📄
Abstract - Unlocking In-Context Learning in Audio-Language Models from Decentralized Medical Audio
Clinical audio diagnosis in low-resource settings requires models that identify conditions from minimal examples without large annotated corpora. We propose Federated Self-Contextualization (FSC), a multimodal language model framework for in-context clinical audio diagnosis across federated hospital clients. FSC constructs pseudo-label episodes via unsupervised clustering of audio representations, bypassing scarce real diagnostic labels, and enables contextual reasoning from support-query pairs. Our progressive three-stage pipeline first aligns audio embeddings with the language model via caption-based pretraining, then adapts it for episodic in-context inference through federated optimization. At test time, given a small labeled support set, the model diagnoses an unseen query through multimodal reasoning.

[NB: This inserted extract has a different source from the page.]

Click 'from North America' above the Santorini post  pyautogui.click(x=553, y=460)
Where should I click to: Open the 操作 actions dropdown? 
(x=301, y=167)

On held-out respiratory and cardiac conditions, FSC achieves 71.6% accuracy in 2-way 2-shot evaluation, outperforming audio-language baselines by over 9%.
从分散的医疗音频中解锁音频语言模型的上下文学习能力 /
Unlocking In-Context Learning in Audio-Language Models from Decentralized Medical Audio
1️⃣ 一句话总结
本文提出了一种名为联邦自上下文化(FSC)的多模态语言模型框架,能够在无需大规模标注数据的情况下,利用分散在不同医院的少量音频样本(如呼吸音和心音)进行临床诊断,通过无监督聚类和联邦学习实现上下文学习,在少样本场景下准确率超过71%,比现有方法高9%以上。